CHICAGO — On a recent “Project Runway” episode, judge and designer Michael Kors withered one of the contestants with what bloggers have called the quote of the season.
He had challenged the prospects to create ensembles inspired by some of his favorite places, including Santa Fe, Aspen and St. Tropez. Disappointed in one candidate’s effort, he declared, “They’re clothes. They’re not fashion.”
“Project Runway,” Kors elaborated later, needs to be about fashion, not about just clothes.
But, more than perhaps any American designer, he acknowledges in his own work — the most luxurious of which is shown at Collection stores — that every wardrobe needs both: The simple but beautiful clothes that get you from Point A to Point Z in your day.
And the wow fashion that makes you want to get there at all.
“Michael Kors is perhaps the consummate American designer. His entire approach is rooted in pragmatism,” said Bridget Foley, executive editor of W Magazine and fashion bible Women’s Wear Daily. “He never indulges in fashion trickery or artsiness for its own sake.”
Many among the affluent share his affinity for good taste and calculated risk. They’ve shopped his clothing and handbags at specialty stores such as Neiman Marcus as well as at his Michael Kors Lifestyle Stores. With an emphasis on accessories, the Lifestyle stores carry items from all of his lines, including the more affordable Michael Michael Kors.
Here, the designer who describes himself as a “camel and gray flannel kind of guy,” talks more about his affections.
Q: We know from “Runway” some of your favorite places. Is Chicago on the list?
A: I love that Chicago changes so much because of the weather. Chicago is still a city where a wardrobe needs variety, from clothes for the tundra to clothes for the spring monsoon to clothes for summer heat to clothes that are truly autumn clothes. As a designer, that’s fun to be able to deal with. My clothes have always had this kind of yin and yang that they’re indulgent but practical, which I think is very Chicago. The city has been full of fans for us, from the very beginning. And I think that’s because of the combination of restraint and glamour.
Q: One of the most famous Chicago fans is first lady Michelle Obama, who has worn, among other things, a black racer-back dress of yours for her first official White House portrait.
A: Everything I just said about Chicago, Mrs. Obama is very that. She enjoys fashion and is very stylish, but she doesn’t let it rule her life. ... When she wore Michael Kors for her official portrait, I was in London at the theater, and I came out, and my Blackberry was filled with about 200 e-mails. We had made the dress for her, and I thought it would be great for her. It’s understated, timeless but modern. The cut is classic but has an athletic feel, the way the dress is cut.
Q: What’s your favorite way to stay warm in Chicago?
A: The first thing for me is, I need a hood.

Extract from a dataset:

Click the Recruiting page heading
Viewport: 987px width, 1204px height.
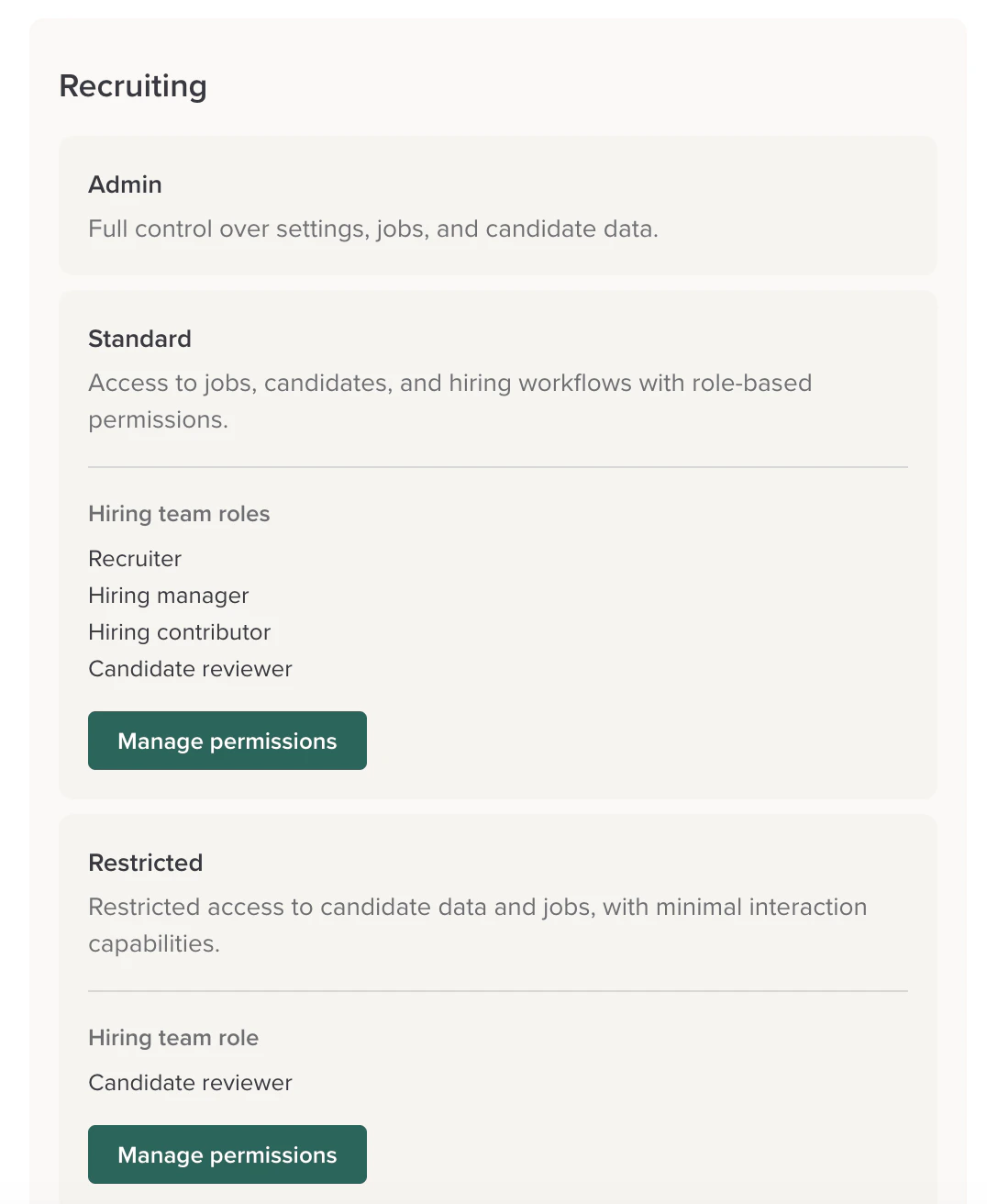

Chicago is all about a hooded anorak. I am not a hat person. And, unfortunately, they might not be the most stylish, but if I were spending more time in Chicago I’d have to resort to Uggs. ... In the 1980s I said to Joan Weinstein (legendary founder of Ultimo), “What do women wear when there are these snowdrifts?” She said, “Patent leather becomes your friend.”
Q: What’s your favorite trend for fall?
A: I’m in love with all of these neon colors in luxurious fabrics because they’re an automatic pick-me-up on a gray day. A trapper hat in orange or a neon pink cashmere sweater, it’s the ultimate urban bright. When you think about a big city in winter, a floral can sometimes look a little ridiculous. Even if it’s just a neon belt or handbag, it lifts your spirits.